Mohammad’s father, Abd Saleh, believes his son has been arrested as an act of revenge visited upon him and his family by Israeli soldiers, following Abd Saleh’s complaints to both Israeli police and military about attacks on him at the behest of Israeli military Lt. Col. Omri Burberg – now notorious as the commander who ordered Israeli soldiers to shoot the bound and blindfolded Palestinian arrestee Ashraf Abu Rama in the foot after a demonstration in Ni’lin.

In a testimony given to the human rights group B’tselem, Abd Saleh detailed the abuse he suffered on 13th July 2008, when, as a volunteer paramedic for Medical Relief, he was present at a demonstration in Ni’lin. Abd Saleh has testified that at this demonstration Omri ordered another commander “Miki” to shoot tear gas directly at him. The gas landed between his feet, quickly overwhelming him. Abd Saleh was then violently arrested, and dragged along the ground, despite protests from witnesses that he needed medical attention. After two hours Abd Saleh was taken by military ambulance to Makabeem military camp where Omri refused to allow hospital transfer for Abd Saleh, despite a military doctor insisting it was imperative, and then proceeded, with other soldiers, to beat Abu Saleh severely for ten minutes, kicking and punching his entire body until he was unconscious. Upon awakening, Abu Saleh was taken to a military ambulance and tied to the bed, whereupon he saw and heard commanders Omri and Miki order a female soldier to take photos of him, in a practice eerily echoing torture photos of Iraqi prisoners in Abu Grahib. In the following hours Abd Saleh was again punched in the face; refused water; left for two hours; and then put back in an ambulance only to be violently picked up and thrown on to the ground.

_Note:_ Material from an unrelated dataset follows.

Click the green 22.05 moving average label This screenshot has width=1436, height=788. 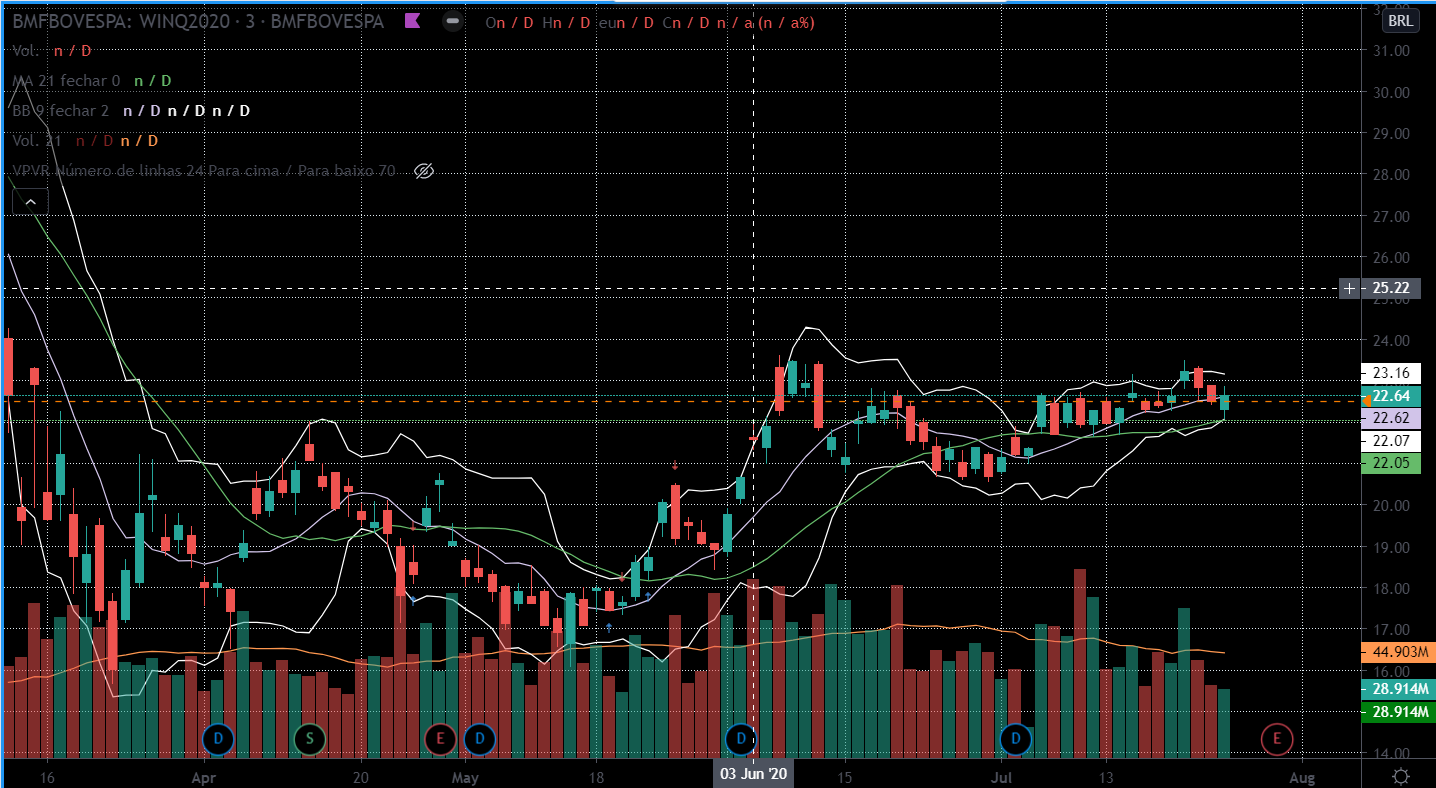tap(1391, 462)
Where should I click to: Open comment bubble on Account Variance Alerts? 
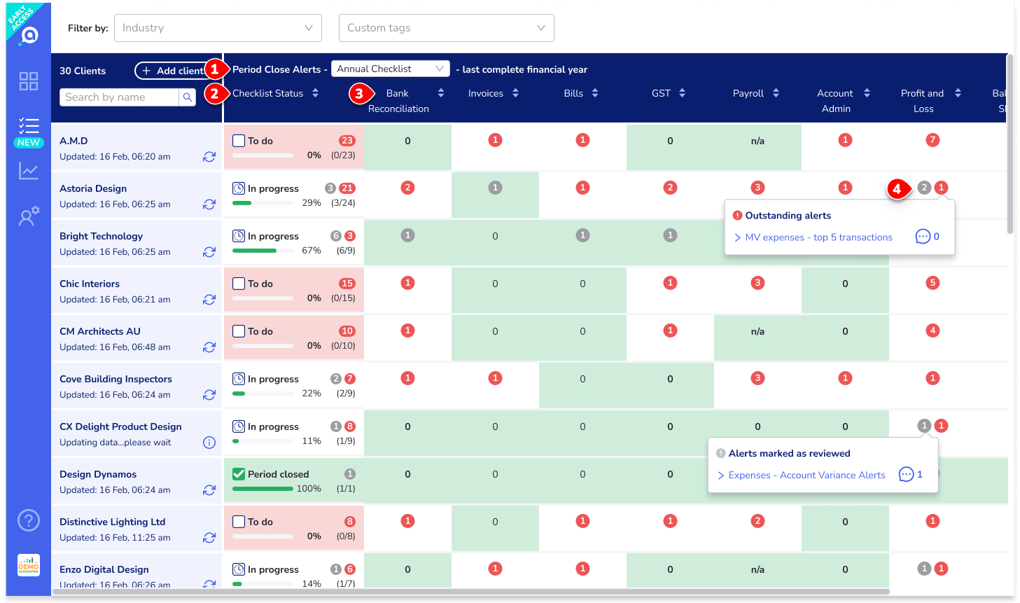907,475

Abed Saleh wasn’t home when Israeli soldiers invaded the village of Ni’lin on Thursday night and raided his house. “The soldiers came to the house to take me again,” he explained. “They asked where I was. When they found out I wasn’t there they took my son instead.”

This is the second time in recent history that such allegations have been laid against Israeli soldiers under Lt. Col. Omri’s command. One month ago Jamal Amira, father of Salam Amira, the teenager who shot the infamous video in which Omri ordered the aforementioned shooting of Ashraf Abu Rama, was arrested as “Salam’s father” by self-proclaimed “friends of Omri”, and subjected to abuse strikingly similar to that Abd Saleh describes in his testimony.

This ethos of revenge is not however, limited just to soldiers under Lt. Col. Omri’s command, rather, it goes right to the heart of Israeli military policy, where it is standard practice to demolish the house of the family of any Palestinian who commits an attack on Israeli citizens. More than 628 houses have been demolished in accordance with this policy since the beginning of the second intifada.

Indeed, actions such as the arrest of Mohammad would also not be possible without a legal system that can try a 12 year old child as an adult.